▸ TASK INSTRUCTIONS:
If a line of the entries below includes the word "indicator", it counts; state the total and nothing further.

--

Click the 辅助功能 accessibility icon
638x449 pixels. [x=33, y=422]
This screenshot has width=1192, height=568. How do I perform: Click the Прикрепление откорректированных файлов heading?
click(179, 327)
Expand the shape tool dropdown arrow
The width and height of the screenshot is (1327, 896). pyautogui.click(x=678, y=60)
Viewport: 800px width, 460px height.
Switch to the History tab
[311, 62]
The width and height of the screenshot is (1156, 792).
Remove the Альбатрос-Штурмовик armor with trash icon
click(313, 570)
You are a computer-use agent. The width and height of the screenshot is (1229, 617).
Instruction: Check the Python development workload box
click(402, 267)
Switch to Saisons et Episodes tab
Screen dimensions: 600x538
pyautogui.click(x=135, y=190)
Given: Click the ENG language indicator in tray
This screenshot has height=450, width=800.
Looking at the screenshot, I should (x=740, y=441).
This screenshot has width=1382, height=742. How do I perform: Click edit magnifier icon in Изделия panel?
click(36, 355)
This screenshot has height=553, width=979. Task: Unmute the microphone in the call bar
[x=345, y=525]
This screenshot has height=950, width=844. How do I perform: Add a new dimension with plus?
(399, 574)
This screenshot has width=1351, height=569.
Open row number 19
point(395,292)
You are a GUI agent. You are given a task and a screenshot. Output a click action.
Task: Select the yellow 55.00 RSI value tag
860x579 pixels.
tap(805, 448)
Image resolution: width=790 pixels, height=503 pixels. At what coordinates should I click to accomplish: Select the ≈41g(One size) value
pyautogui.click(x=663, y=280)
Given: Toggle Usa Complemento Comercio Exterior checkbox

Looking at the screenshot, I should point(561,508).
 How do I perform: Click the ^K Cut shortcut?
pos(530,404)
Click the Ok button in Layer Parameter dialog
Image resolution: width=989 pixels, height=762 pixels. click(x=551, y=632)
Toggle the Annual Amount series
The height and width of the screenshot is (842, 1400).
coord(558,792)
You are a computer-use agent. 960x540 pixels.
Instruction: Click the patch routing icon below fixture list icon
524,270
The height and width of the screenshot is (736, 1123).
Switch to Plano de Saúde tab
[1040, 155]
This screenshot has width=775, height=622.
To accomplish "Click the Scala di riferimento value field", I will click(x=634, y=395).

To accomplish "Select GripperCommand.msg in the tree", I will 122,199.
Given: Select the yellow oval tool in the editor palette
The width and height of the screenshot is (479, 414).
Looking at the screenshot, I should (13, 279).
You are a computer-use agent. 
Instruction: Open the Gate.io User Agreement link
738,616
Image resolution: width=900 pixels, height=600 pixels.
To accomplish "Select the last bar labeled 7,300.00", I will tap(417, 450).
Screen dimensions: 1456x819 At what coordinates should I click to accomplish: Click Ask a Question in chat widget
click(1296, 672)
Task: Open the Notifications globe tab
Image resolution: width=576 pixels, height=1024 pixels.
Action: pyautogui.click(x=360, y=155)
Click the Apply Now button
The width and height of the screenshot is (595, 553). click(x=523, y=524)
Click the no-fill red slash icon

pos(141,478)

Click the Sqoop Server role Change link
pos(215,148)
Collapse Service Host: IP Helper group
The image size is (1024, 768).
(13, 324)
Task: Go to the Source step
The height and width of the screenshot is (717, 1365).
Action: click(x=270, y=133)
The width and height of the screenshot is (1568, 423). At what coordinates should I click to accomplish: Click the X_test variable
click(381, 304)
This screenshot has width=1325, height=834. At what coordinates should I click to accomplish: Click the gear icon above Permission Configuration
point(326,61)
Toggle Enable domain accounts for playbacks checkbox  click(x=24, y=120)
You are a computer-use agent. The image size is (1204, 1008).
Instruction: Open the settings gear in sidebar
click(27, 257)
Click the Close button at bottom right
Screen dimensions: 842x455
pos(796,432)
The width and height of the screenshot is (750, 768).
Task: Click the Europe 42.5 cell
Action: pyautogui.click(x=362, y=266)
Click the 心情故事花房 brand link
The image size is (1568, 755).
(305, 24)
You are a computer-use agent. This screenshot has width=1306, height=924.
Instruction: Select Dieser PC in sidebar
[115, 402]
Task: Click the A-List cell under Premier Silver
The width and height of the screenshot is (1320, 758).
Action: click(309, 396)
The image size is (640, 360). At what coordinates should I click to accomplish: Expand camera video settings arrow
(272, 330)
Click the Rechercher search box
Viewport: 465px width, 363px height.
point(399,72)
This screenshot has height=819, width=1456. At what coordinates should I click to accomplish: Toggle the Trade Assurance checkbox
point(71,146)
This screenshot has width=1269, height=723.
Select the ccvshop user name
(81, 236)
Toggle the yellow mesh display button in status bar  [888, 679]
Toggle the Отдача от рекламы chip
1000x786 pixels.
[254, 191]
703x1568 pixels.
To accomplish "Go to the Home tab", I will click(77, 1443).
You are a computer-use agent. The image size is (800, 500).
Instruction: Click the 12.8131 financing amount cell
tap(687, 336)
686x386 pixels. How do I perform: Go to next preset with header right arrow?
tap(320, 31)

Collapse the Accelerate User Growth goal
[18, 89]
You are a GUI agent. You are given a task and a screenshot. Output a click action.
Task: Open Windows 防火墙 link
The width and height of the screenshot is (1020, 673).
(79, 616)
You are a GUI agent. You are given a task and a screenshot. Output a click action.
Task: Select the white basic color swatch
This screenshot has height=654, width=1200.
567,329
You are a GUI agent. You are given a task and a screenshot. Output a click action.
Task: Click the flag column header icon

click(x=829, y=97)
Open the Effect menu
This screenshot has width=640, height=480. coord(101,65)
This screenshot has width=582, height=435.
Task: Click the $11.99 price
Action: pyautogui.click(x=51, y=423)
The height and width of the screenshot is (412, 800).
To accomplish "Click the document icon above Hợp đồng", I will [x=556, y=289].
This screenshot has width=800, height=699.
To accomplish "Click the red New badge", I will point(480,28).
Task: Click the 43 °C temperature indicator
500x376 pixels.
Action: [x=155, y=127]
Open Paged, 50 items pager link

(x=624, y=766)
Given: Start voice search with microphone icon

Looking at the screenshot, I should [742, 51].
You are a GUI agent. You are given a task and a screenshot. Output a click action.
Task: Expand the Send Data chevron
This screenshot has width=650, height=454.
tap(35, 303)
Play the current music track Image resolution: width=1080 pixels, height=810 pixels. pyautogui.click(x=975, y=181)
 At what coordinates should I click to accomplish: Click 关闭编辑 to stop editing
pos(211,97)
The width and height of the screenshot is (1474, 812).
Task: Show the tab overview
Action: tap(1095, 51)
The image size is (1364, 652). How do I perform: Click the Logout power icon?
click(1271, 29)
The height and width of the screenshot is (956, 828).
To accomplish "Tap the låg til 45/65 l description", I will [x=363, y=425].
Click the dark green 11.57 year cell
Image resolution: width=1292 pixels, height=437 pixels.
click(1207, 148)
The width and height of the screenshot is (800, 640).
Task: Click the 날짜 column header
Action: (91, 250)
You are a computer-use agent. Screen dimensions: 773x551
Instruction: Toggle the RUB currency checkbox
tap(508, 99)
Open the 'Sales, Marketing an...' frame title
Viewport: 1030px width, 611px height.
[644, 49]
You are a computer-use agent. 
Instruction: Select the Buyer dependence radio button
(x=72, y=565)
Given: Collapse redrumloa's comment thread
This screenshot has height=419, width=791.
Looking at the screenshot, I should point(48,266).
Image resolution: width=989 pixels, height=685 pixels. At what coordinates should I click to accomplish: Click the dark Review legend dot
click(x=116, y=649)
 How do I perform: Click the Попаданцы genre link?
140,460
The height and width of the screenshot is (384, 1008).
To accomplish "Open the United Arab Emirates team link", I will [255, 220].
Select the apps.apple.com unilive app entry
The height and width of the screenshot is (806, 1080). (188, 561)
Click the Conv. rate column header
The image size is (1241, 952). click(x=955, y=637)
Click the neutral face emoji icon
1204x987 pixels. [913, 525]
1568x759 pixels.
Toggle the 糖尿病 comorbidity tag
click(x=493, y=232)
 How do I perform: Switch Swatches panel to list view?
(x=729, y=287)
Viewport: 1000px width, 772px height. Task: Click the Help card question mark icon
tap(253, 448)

--

▸ OUTPUT FOR THIS TASK:
2